Jiao Zhao1, Kazuyuki Shimizu.   

Abstract

A new algorithm was developed for the estimation of the metabolic flux distribution based on GC-MS data of proteinogenic amino acids. By using a sensitive GC-MS protocol as well as by combining the global search algorithm such as the genetic algorithm with the local search algorithm such as the Levenberg-Marquardt algorithm, not only the distribution of the net fluxes in the entire network, but also certain exchange fluxes which contribute significantly to the isotopomer distribution could be quantified. This mass isotopomer analysis could identify the biochemical changes involved in the regulation where acetate or glucose was used as a main carbon source.
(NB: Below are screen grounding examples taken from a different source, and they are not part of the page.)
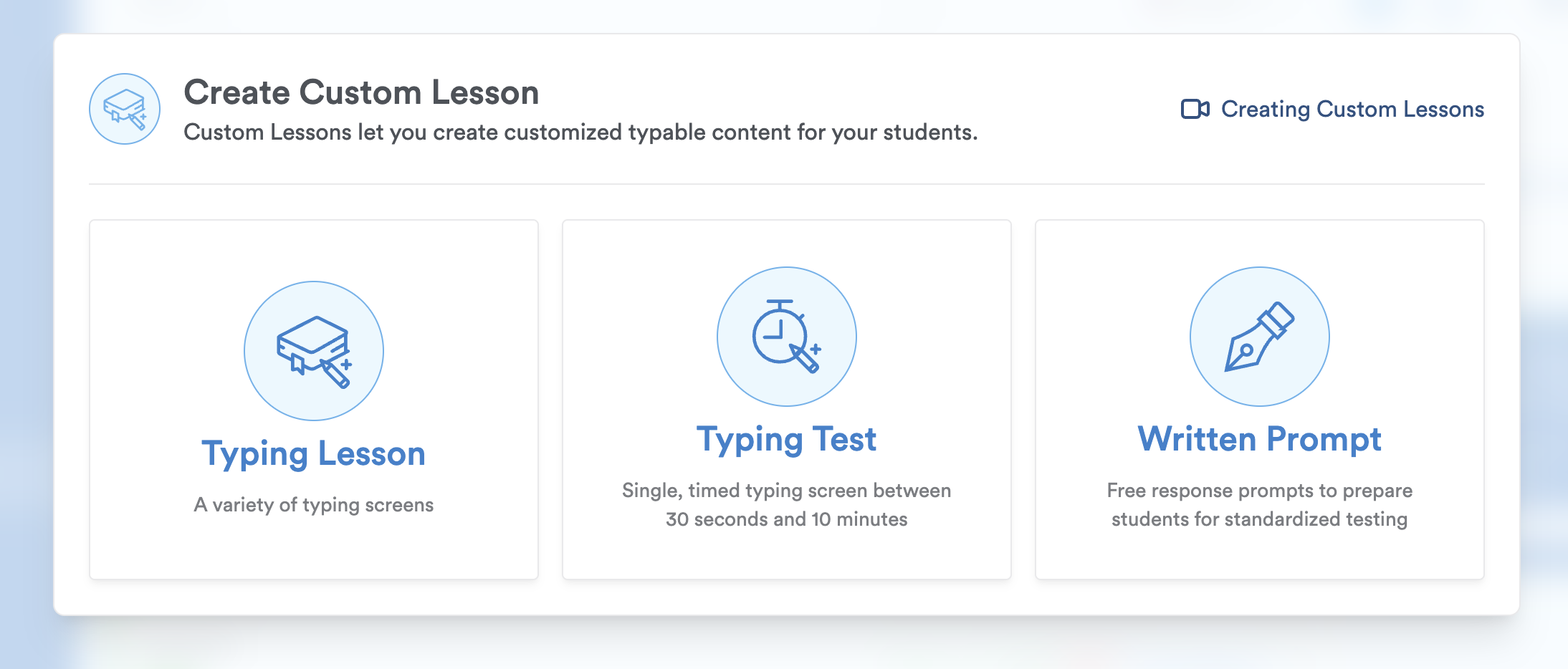Click the horizontal divider below the header

point(786,184)
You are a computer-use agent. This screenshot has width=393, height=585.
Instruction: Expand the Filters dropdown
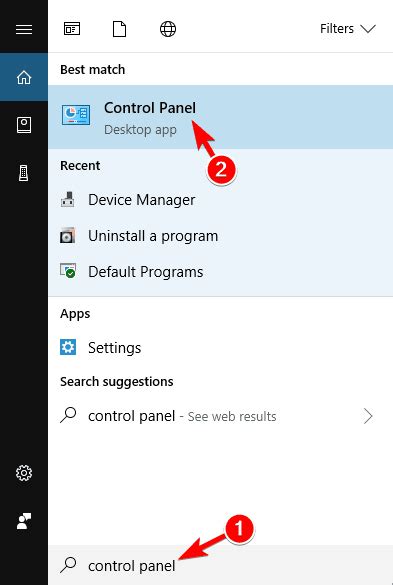(348, 29)
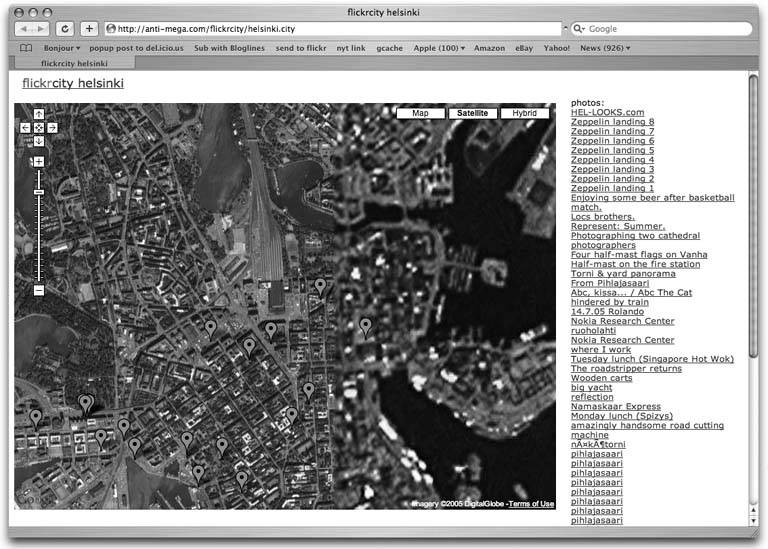Reload the page in the browser toolbar
Image resolution: width=768 pixels, height=549 pixels.
(x=65, y=29)
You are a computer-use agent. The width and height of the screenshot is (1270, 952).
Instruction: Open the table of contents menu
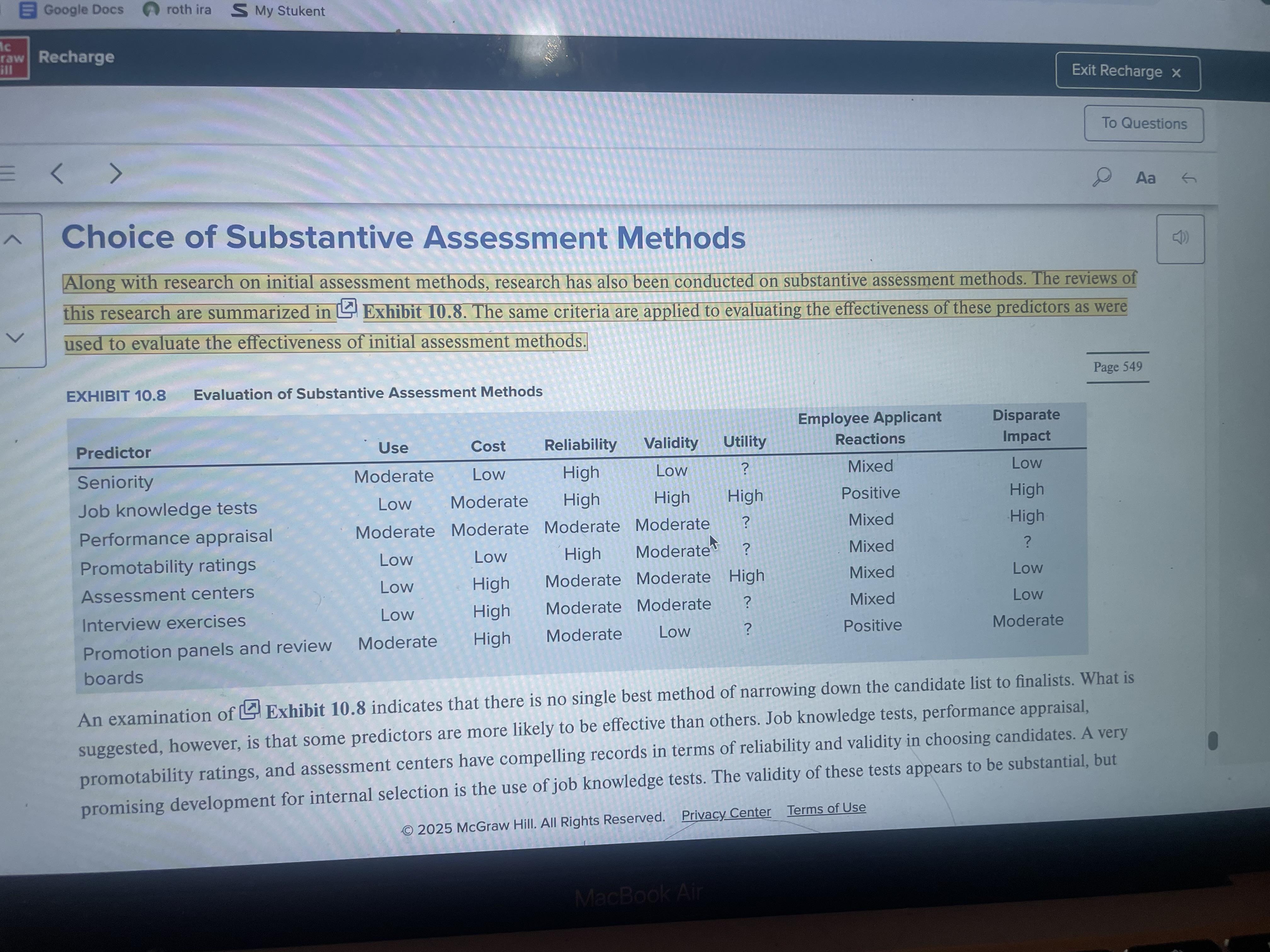point(8,173)
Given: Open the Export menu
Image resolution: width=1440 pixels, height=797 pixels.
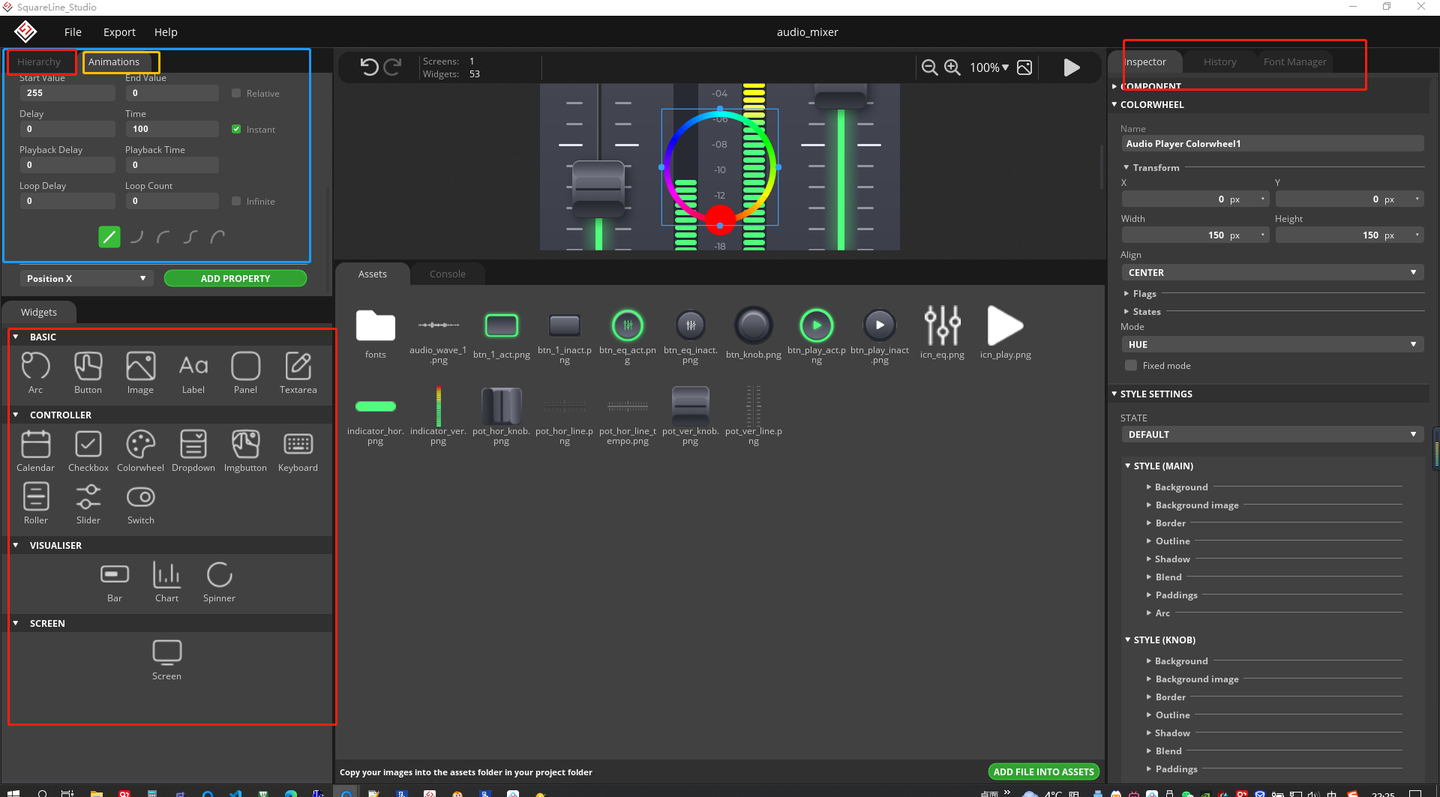Looking at the screenshot, I should point(119,32).
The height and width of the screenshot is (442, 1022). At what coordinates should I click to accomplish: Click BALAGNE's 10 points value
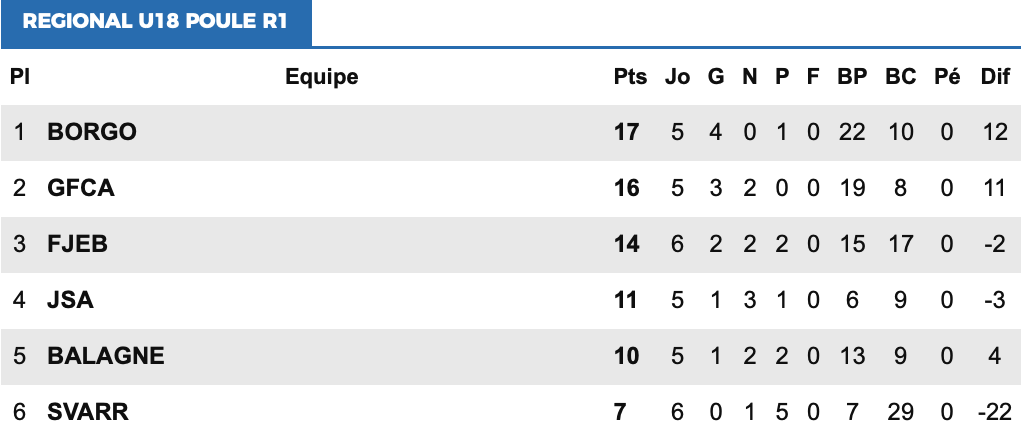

The metabolic flux analysis clearly revealed that when the specific growth rate increased, only a slight change in flux distribution was observed for acetate metabolism, indicating that subtle regulation mechanism exists in certain key junctions of this network system. Different from acetate metabolism, when glucose was used as a carbon source, as the growth rate increased, a significant increase in relative pentose phosphate pathway (PPP) flux was observed for Escherichia coli K12 at the expense of the citric acid cycle, suggesting that when growing on glucose, the flux catalyzed by isocitrate dehydrogenase could not fully fulfill the NADPH demand for cell growth, causing the oxidative PPP to be utilized to a larger extent so as to complement the NADPH demand. The GC-MS protocol as well as the new algorithm demonstrated here proved to be a powerful tool for characterizing metabolic regulation and can be utilized for strain improvement and bioprocess optimization. Copyright 2002 Elsevier Science B.V.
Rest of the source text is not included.